As a Bachelor of Theology, Bernard lectured on Peter Lombard's Sentences at the University of Paris at an unknown date. It is unknown, however, he ever became a regent master. In 1302 or 1303, he became the prior of the convent of Saint-Jacques in Paris. In 1303, he led the convent in opposing Pope Boniface VIII's bull Unam sanctam. In 1304, he was elected to succeed Peter of Auvergne as bishop of Clermont. His election was disputed and ultimately quashed by Pope Clement V in 1307.

==Works==
Bernard was a Thomist and a staunch defender of Thomas Aquinas against his critics, for which he earned the nickname Malleus (hammer). His commentary on the Sentences is partially extant in a Prague manuscript copy covering only the first book. It was printed at Lyon in 1519. Among his other works are five questions he answered in a public disputation and four sermons he preached between 1301 and 1305. In addition, an anonymous impugnatio (attack) against Giles of Rome is often but not universally attributed to him.

Bernard's most important writings are his three reprobationes, also called impugnationes or improbationes. These were "hostile reviews" or "impugnments" responding to some of the quodlibetal answers of Godfrey of Fontaines, James of Viterbo and Henry of Ghent. They were composed in that order.

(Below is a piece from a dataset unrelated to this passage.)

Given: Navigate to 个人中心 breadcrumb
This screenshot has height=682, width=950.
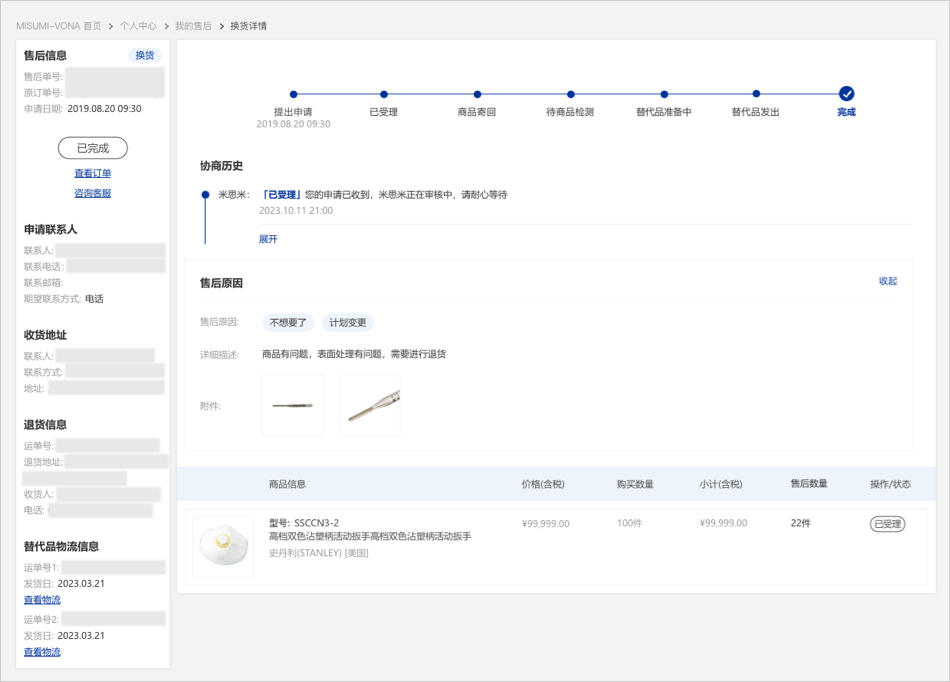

The reprobatio to Godfrey was written between 1298 and 1304 and that to Henry was finished by 1315. The reprobationes were widely read, being cited by John Capreolus, Peter of Palude, Henry of Herford, James of Metz, Hervaeus Natalis, Durand of Saint-Pourçain, John Baconthorpe, Michael of Massa and Giovanni Pico della Mirandola. Two full and four fragmentary manuscript copies of the reprobatio to Godfrey are known; five copies of the reprobatio to James; and nine of that of Henry.

Against Godfrey and Henry, Bernard defends Aquinas' metaphysical notion of the composition of essence and existence. With Godfrey, he critiques James of Viterbo's notion of divine ideas whereby they have a separate existence from God himself while not actual existence until created. On economic questions, Bernard rejects Henry of Ghent's defence of money-changing (campsoria) as too involved. The ethical money-changer (campsor) is justly compensated for his services and there is no more that needs to be said. He also rejects Henry's early view of rents, arguing that a rental contract created a transferrable "right to receive money" (ius percipiendi pecuniam). Henry himself eventual yielded to this view.